Request
Copy out each line of the material that contains the string "mark", matching its case.
=-=-=
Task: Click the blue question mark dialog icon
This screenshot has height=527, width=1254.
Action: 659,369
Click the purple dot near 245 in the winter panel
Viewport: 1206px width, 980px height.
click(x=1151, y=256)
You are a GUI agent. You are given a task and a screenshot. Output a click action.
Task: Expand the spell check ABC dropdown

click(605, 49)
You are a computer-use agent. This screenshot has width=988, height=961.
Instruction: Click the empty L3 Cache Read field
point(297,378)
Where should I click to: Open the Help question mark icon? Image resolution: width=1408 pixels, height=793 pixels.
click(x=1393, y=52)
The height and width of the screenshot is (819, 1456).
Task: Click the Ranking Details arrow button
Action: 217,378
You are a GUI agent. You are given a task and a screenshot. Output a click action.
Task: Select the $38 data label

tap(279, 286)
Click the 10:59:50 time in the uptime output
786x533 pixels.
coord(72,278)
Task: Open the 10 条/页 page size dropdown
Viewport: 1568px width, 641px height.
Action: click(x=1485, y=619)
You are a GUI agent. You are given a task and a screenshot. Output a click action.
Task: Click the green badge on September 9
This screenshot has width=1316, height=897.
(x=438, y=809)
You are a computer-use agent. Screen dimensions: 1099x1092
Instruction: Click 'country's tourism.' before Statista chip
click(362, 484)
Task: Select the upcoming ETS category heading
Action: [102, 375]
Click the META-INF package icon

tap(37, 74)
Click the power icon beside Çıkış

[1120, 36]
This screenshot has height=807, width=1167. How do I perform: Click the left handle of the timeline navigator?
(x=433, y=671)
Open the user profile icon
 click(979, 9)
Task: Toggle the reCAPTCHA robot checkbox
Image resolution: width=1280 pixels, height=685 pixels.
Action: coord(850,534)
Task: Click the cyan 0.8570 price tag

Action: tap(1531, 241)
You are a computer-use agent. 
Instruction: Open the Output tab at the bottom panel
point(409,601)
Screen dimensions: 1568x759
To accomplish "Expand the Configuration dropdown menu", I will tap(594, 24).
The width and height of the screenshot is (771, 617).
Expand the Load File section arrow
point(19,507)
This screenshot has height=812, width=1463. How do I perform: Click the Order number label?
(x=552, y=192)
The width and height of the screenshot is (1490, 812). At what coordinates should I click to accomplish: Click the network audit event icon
=-=-=
Response to the exercise
Task: Click the blue question mark dialog icon
Where should I click to: Open the Help question mark icon? Image resolution: width=1408 pixels, height=793 pixels.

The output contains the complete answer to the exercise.